**ACTION ITEM:** In the material below, find the line containing "Click the 28 days remaining indicator" and the line containing "Image resolution: width=256". Output those two lines and all lines between them exactly, without pictures.

**DATA FOR THIS EXERCISE:**
━━━
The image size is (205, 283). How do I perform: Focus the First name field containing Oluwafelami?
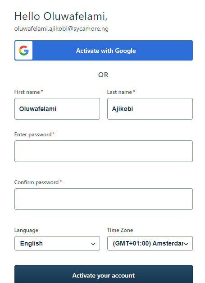tap(57, 109)
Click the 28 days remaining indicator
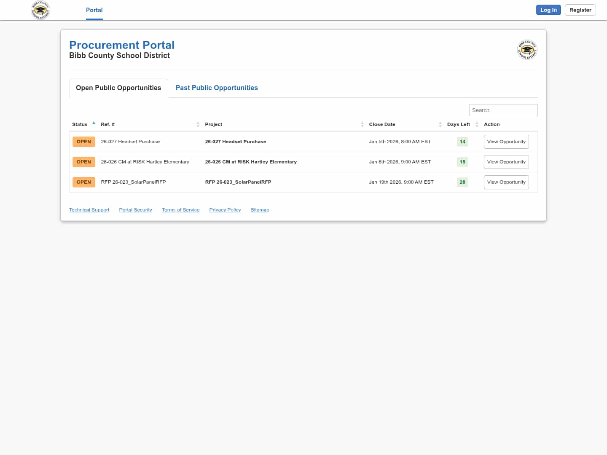Image resolution: width=607 pixels, height=455 pixels. tap(462, 182)
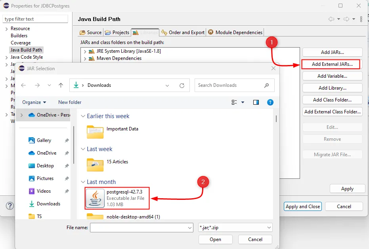Expand the JRE System Library node
The height and width of the screenshot is (249, 369).
pos(85,52)
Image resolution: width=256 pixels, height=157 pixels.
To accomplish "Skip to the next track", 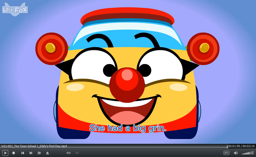I will coord(31,153).
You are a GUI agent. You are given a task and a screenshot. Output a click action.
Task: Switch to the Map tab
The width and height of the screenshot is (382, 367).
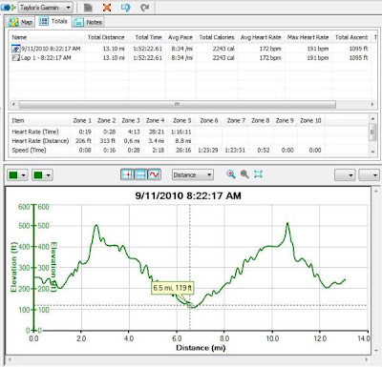pos(21,22)
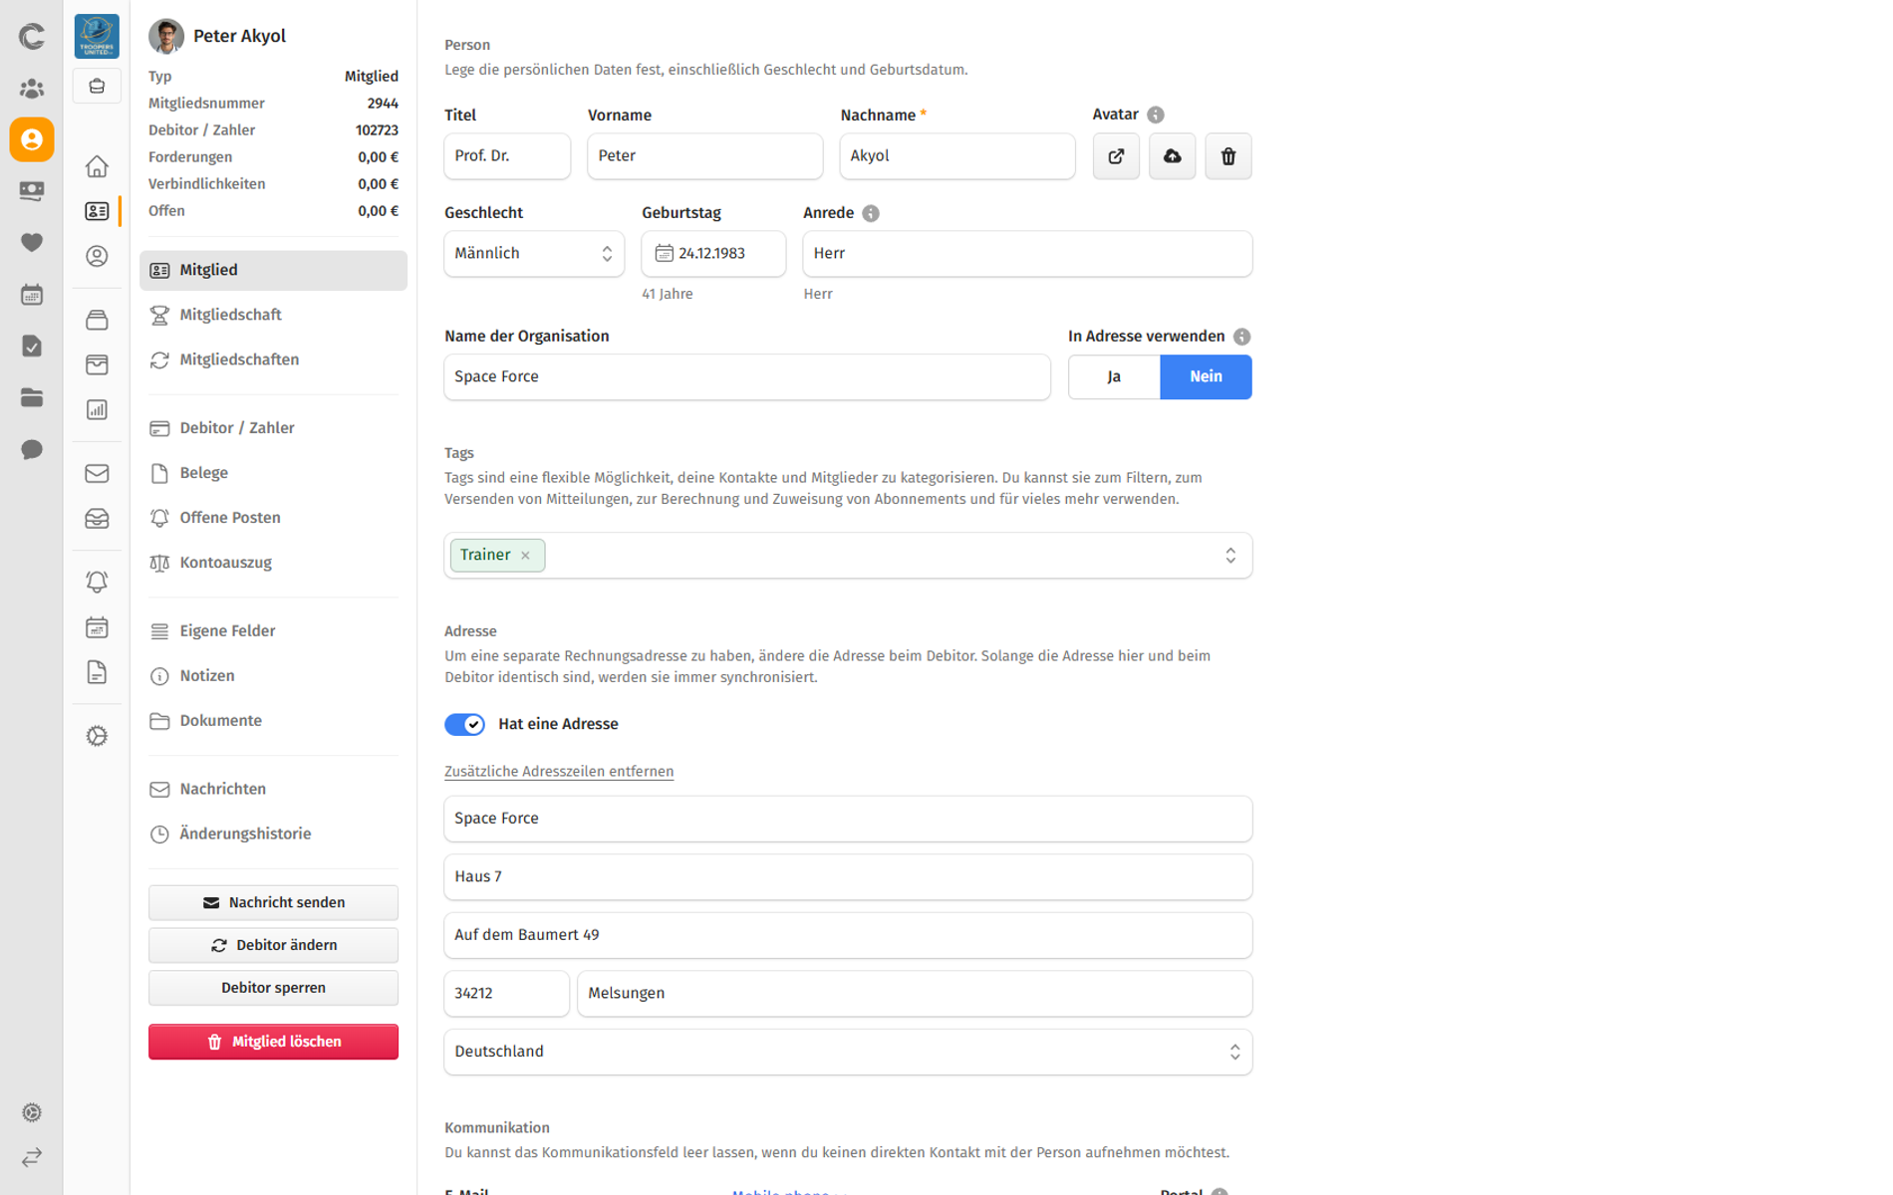The width and height of the screenshot is (1893, 1195).
Task: Click the Geburtstag date field
Action: click(x=713, y=254)
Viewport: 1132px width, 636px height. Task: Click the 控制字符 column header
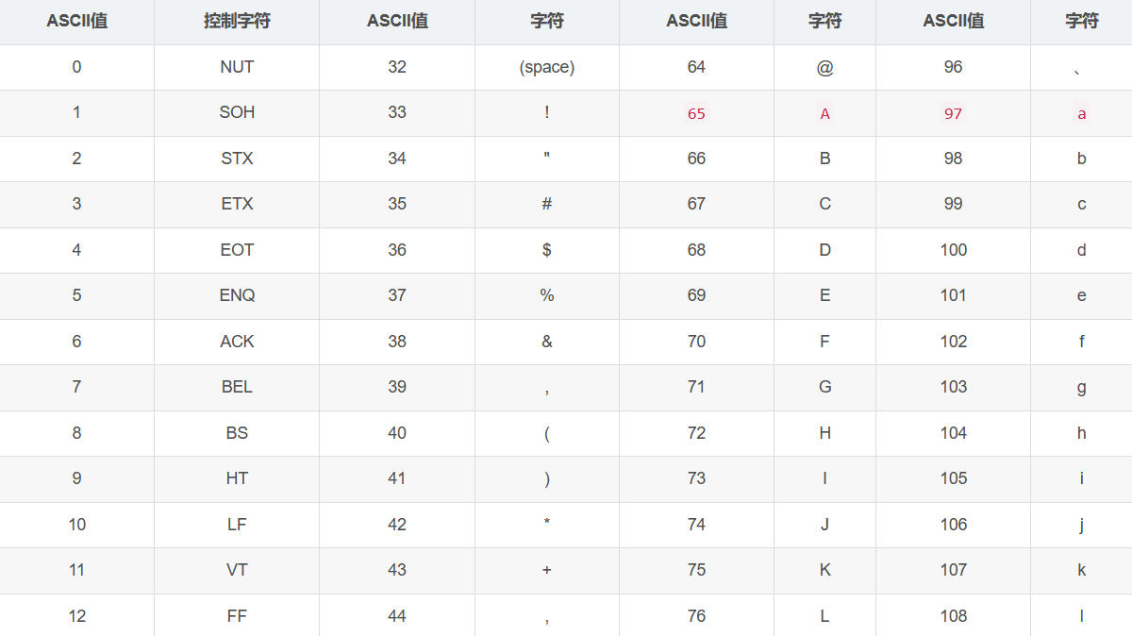pyautogui.click(x=237, y=21)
━━━
**RESPONSE AREA:**
Click the 28 days remaining indicator
Image resolution: width=607 pixels, height=455 pixels. tap(462, 182)
Expand the JRE System Library node
The height and width of the screenshot is (249, 369).
pos(85,52)
Image resolution: width=256 pixels, height=157 pixels.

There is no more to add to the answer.